Affluent and fully insured patients expect convenience and demand quality hospital emergency rooms are available 24 hours a day, seven days a week and consumers perceive that hospital affiliation and staffing by emergency physicians results in broader capabilities and a higher standard of care.

In order to woo premium patients away from the emergency room, urgent care must offer a superior experience one that is closer to home, has shorter wait times, incurs less hassle with billing, and is delivered in a warm and friendly atmosphere.

Lower copays built into an increasing number of insurance plans also help direct patients to urgent care, as do high-deductible health plans that make consumers responsible for the cost of their visit. If hospitals don’t embrace urgent care, emergency room capacity problems will only get worse and insured patients will be targeted by entrepreneurial urgent care centers, retail health clinics, walk-in family practices, and other delivery models.

Each of these emerging players promotes itself as an “alternative to the emergency room,” and while they may help the hospital achieve its goal of offsetting ED volume, in many cases they will not contribute anything back to the hospital in return for the revenue lost.

Downstream Referrals Generated by Urgent Care

Hospital-affiliated urgent care allows hospitals to offset ED volume but still build their revenue base. When urgent care is integrated with affiliated practice groups and ancillary services, it becomes an entry point to the health system. Pediatrics, internal medicine, orthopedics, physical medicine, general surgery, and podiatry are just a few of the specialties that benefit from urgent care referrals.

Moreover, urgent care provides direct revenue to hospital ancillary services like diagnostic imaging, laboratory, and physical rehabilitation, which are also utilized by referral providers. The degree to which urgent care is integrated with affiliated providers and ancillary services—including location in the same facility, shared electronic medical records, and consolidated billing— influences how effective the health system will be in capturing referrals and retaining downstream revenue.

In addition to supporting existing services, a professionally staffed and wellequipped urgent care provides visibility and access to consumer and business markets allowing a hospital to enter new lines of business such as occupational or travel medicine. These new business lines generate additional referrals and further utilization of ancillary services. Hospitals may also use the urgent care center to make services otherwise provided in the hospital such as laboratory collections more convenient for consumers.

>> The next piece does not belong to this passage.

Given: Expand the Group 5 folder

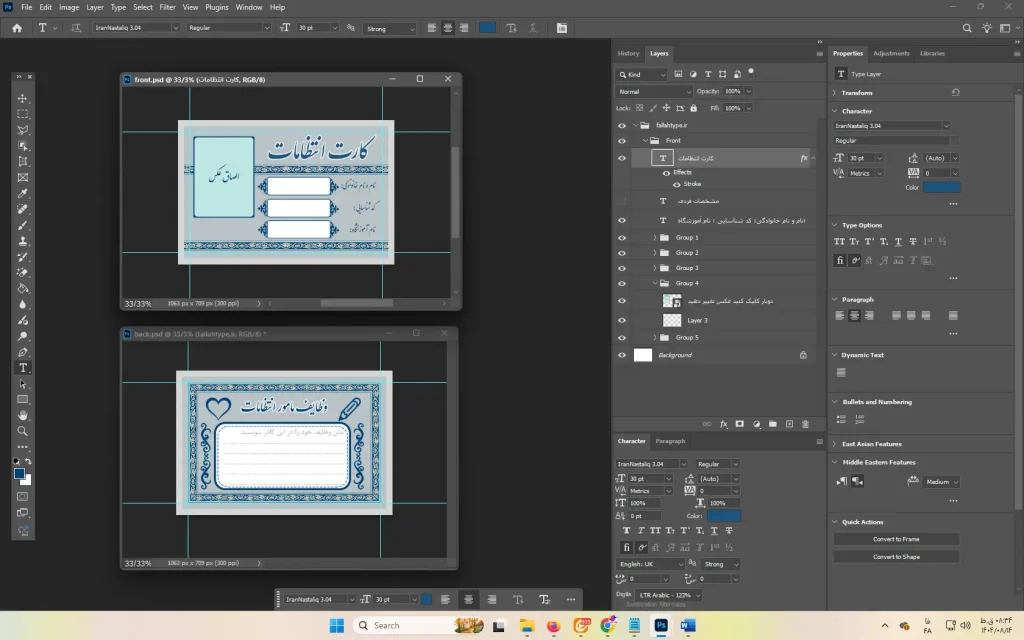Looking at the screenshot, I should 655,338.
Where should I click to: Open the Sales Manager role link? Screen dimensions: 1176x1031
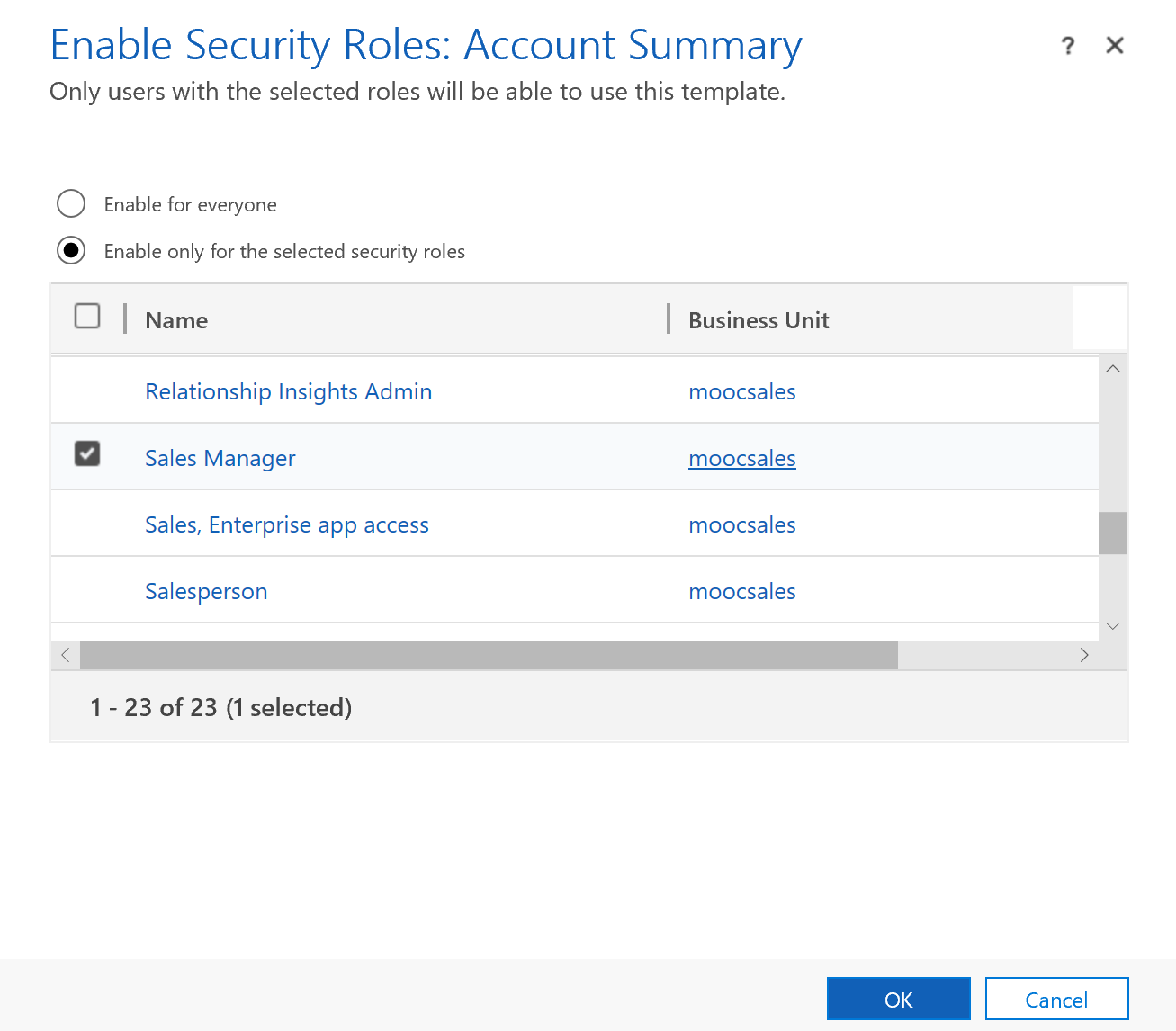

‘Front Door’ to the Health System

The result of fewer inpatient admissions and continued hospital investment in outpatient capabilities is increased competition among hospitals in many communities— with hospitals trying to establish themselves as having the most locations, greatest patient satisfaction, highest quality rankings, and widest
range of capabilities to attract new patients and retain providers.

The very essence of urgent care is that it is a consumer-centric healthcare delivery model a convenient, extended hours, walk-in facility. Urgent care can establish a hospital’s brand in a community and provide a “front door” by which consumers can access all of the hospital’s services. While hospital urgent care does face some unique operational challenges (Table 2) not common to independent, freestanding urgent care centers, hospitalbranded urgent care centers benefit from the halo effect described previously.

Table 2. Considerations Unique to Hospital Urgent Care.

Although the case for hospital urgent care is appealing on the surface, in practice it isn’t so cut-and-dried. Hospitals are large, complex organizations filled with a spectrum of financial, social, and clinical interests which need to be continually reconciled. Therefore, the business case for urgent care needs to be carefully constructed to meet the expectations of all interested parties in an integrated health system.